On behalf of Python team, I would like to announce that we're
officially discontinuing support for Python 2.5, Python 3.1
and PyPy 1.9.

If you still actively use any of those implementations, please migrate
to a newer version. We have ensured already that no in-tree package
doesn't support one of the newer implementations.

I have just committed a package.mask and use.mask entries for them
and unless anybody objects strongly, we will remove them in 30 days
from now. After the removal, we will disable the support for them
in the eclasses and proceed with semi-automated update of PYTHON_COMPAT.

Any questions shall arise, please do not hesitate to reply
to gentoo-dev@ or discuss in bug #480070 [1] that is dedicated
to the issue.

[1]:https://bugs.gentoo.org/show_bug.cgi?id=480070


A short rationale:

The Python team is finding it difficult to maintain the old Python
implementations. Since we tend to run the newest versions, the old ones
don't receive proper testing and we can either rely on the tests (which
not all packages have) or simple manual testing that consumes a lot
of time.

Furthermore, upstreams tend to test their packages with newer versions,
and therefore the test failures are much more common with the old
versions. Addressing those usually involves much more effort than
benefit.

Python 2.5 dates back to 2006. It had last security fix mid-2011
as v2.5.6 but the newest in the tree is v2.5.4 which proves that it's
unmaintained. The following version -- 2.6 -- has much better support
for Python3 compatibility and therefore projects aiming at supporting
both Python2 & Python3 are often dropping support for 2.5.
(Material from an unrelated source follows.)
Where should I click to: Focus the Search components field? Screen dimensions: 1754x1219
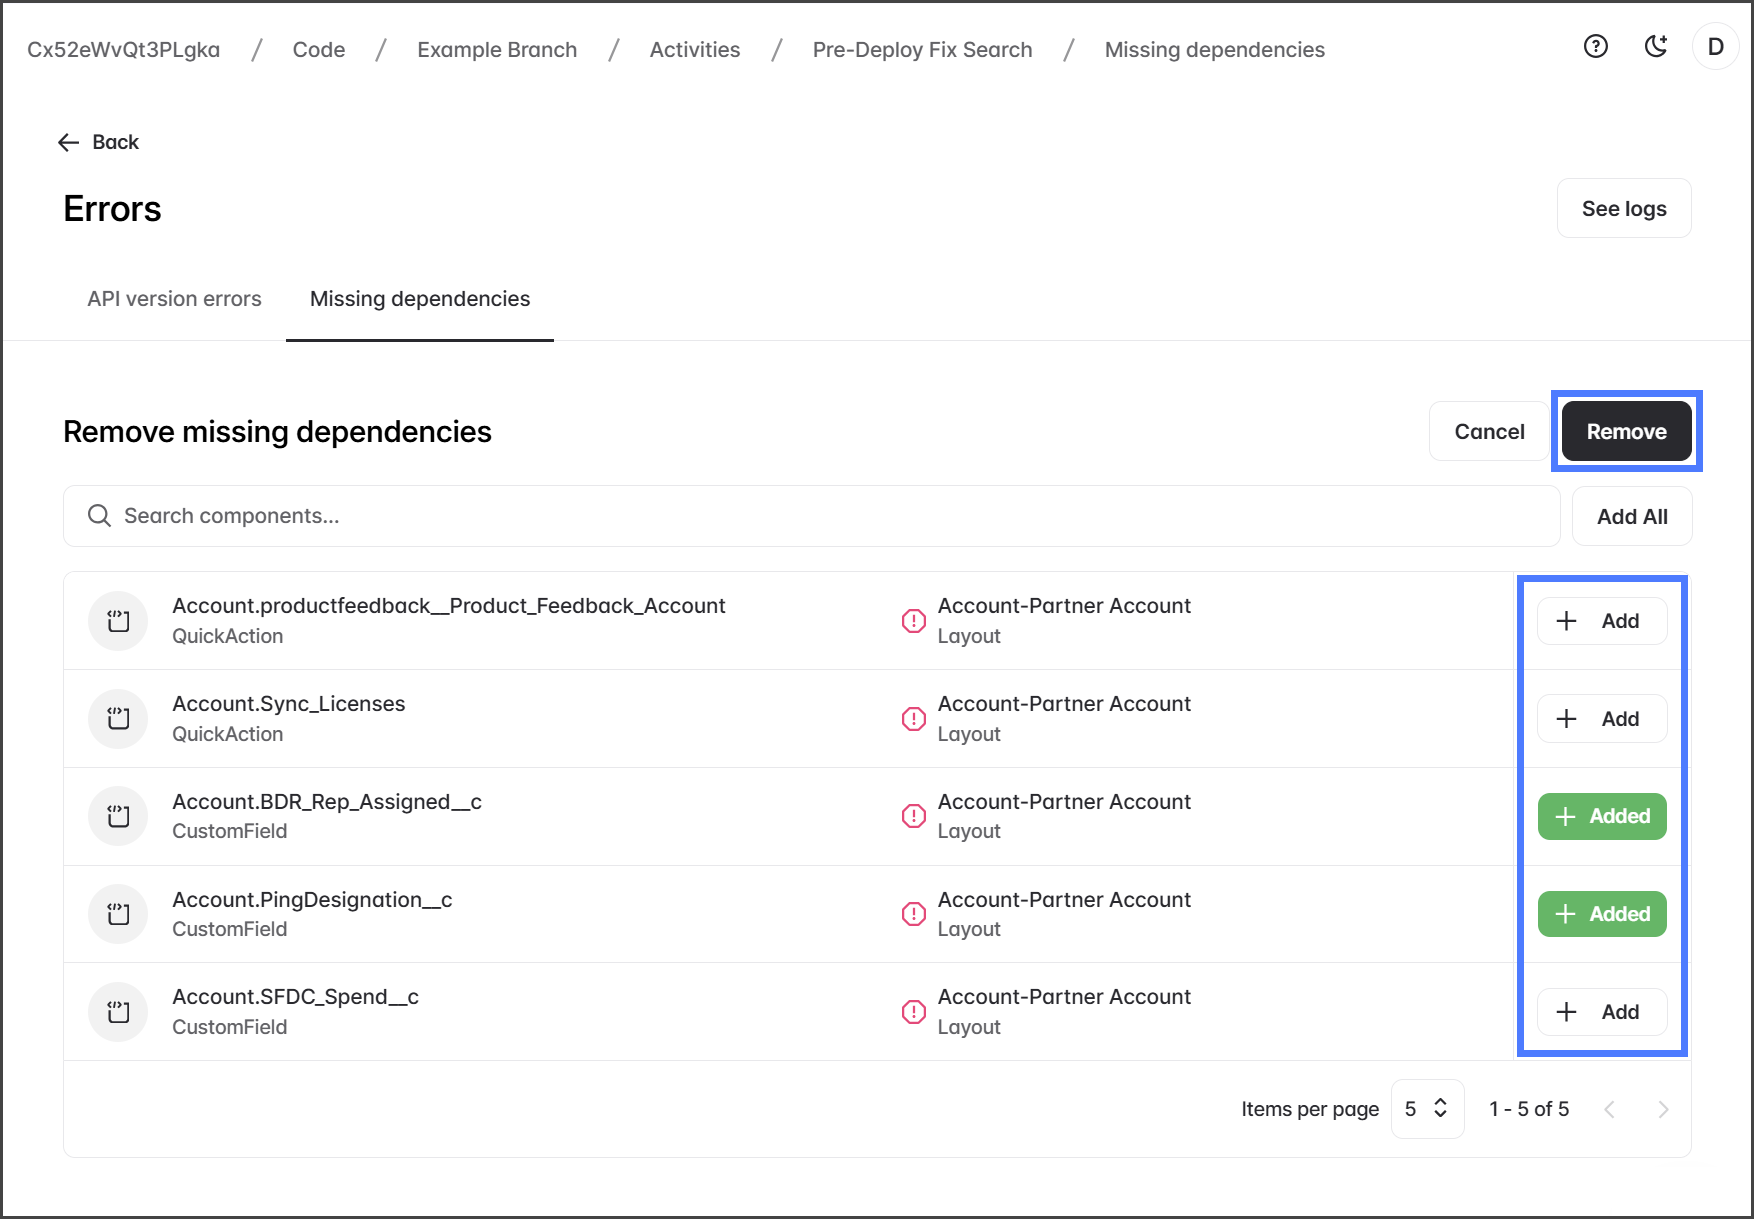810,516
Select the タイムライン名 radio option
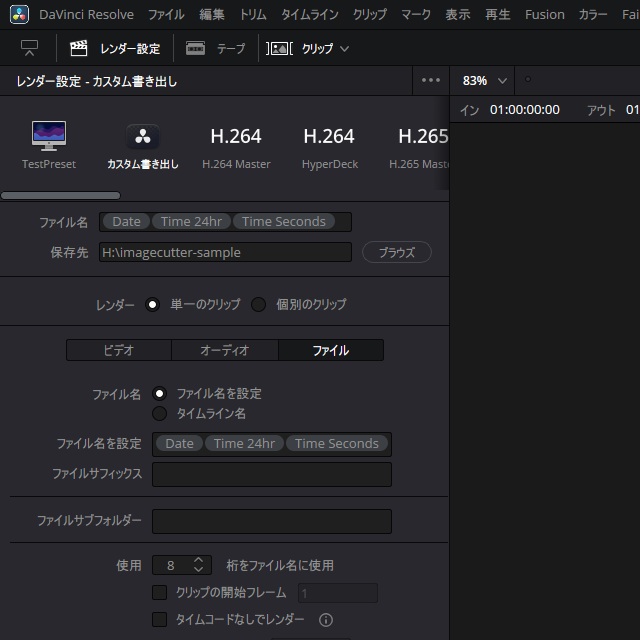The image size is (640, 640). [159, 413]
This became especially visible when dev-python/pil has been introduced
to the tree, as a replacement for dev-python/imaging. Since PIL
supports 2.6 up to 3.3 and imaging 2.5 up to 2.7, it became no longer
possible to easily have all the listed implementations enabled. That's
why most of developers simply disabled 2.5 and it stopped receiving any
testing.

Python 3.1 dates back to 2009. It's the second Python3 'slot', that has
serious improvements over 3.0. However, it's still not as good as 3.2
and therefore most of effort on switching to Python3 focuses on 3.2+.
I've been told that this version has some API incompatibilities that
make it hard to write portable Py2+3 code that works in 3.1,
and that's why a number upstreams doesn't support it. I have no strong
proof of that.

Additionally, a first alpha of Python 3.4 has been released a few days
ago. Considering that, we will be getting a new Python 3 version to
maintain soon enough and we should make some space for it.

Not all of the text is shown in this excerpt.